Top of Data to examine
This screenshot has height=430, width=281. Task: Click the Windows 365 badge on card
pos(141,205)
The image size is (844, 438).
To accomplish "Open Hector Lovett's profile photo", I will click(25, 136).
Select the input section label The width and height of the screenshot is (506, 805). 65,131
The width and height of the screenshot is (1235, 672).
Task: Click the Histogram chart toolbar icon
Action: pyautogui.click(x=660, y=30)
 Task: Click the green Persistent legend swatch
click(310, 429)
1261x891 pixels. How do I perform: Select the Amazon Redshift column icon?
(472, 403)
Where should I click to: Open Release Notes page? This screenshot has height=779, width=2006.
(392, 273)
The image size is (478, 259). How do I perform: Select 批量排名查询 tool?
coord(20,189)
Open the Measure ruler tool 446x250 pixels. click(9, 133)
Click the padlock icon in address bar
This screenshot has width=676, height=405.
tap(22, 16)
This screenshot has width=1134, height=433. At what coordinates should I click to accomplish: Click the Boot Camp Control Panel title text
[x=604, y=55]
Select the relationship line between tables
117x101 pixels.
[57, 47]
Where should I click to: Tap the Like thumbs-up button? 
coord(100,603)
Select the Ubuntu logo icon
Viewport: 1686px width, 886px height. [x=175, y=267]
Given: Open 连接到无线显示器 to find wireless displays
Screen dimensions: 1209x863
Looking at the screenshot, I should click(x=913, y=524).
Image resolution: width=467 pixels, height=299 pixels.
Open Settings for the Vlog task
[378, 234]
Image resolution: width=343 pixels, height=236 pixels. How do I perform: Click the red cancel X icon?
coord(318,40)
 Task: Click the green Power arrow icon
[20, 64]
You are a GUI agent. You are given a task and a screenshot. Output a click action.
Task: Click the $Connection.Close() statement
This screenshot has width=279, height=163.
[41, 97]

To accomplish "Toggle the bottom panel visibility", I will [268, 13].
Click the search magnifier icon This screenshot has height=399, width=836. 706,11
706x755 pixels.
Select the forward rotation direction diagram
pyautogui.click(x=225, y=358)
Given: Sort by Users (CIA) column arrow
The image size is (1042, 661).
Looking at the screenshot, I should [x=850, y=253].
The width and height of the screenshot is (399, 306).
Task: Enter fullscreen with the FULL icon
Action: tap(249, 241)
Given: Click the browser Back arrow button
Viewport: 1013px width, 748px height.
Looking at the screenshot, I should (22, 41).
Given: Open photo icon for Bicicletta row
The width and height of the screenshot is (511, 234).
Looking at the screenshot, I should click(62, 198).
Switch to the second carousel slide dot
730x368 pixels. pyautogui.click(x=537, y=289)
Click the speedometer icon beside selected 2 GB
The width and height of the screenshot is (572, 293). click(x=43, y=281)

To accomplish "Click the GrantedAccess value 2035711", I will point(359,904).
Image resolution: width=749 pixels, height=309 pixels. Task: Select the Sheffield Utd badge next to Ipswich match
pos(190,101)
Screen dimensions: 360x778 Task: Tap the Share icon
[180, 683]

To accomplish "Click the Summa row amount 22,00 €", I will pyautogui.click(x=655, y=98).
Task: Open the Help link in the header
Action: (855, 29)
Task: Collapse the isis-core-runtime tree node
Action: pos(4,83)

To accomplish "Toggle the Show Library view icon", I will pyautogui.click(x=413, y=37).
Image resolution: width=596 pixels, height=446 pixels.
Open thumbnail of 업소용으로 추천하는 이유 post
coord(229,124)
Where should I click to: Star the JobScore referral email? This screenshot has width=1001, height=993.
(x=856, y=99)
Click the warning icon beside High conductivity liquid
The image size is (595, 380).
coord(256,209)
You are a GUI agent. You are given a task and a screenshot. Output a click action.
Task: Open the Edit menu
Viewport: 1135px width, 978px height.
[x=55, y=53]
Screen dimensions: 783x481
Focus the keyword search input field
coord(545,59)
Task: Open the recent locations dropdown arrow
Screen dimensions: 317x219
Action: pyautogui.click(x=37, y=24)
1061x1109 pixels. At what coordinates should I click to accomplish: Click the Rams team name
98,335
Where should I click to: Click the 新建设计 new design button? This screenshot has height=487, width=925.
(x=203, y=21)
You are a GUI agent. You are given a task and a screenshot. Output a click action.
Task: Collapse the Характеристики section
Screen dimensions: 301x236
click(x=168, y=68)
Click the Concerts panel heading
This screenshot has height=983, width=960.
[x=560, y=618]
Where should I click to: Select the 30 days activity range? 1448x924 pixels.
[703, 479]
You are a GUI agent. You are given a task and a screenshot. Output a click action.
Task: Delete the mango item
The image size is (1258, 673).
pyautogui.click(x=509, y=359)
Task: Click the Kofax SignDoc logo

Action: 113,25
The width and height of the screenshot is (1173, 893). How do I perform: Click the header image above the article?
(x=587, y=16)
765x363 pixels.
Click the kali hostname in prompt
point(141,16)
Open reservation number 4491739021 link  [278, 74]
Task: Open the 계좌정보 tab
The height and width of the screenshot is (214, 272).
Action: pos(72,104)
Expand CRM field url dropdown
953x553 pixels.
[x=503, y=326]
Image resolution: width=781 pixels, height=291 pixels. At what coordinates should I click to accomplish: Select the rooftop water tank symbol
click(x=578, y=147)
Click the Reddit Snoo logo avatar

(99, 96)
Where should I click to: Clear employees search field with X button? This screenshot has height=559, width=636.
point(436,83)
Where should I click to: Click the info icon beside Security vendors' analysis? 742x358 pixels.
Bottom of Data to examine
Task prompt: If a line of the entries above holds "dropdown", count it, then report the total alone.

Exercise answer: 2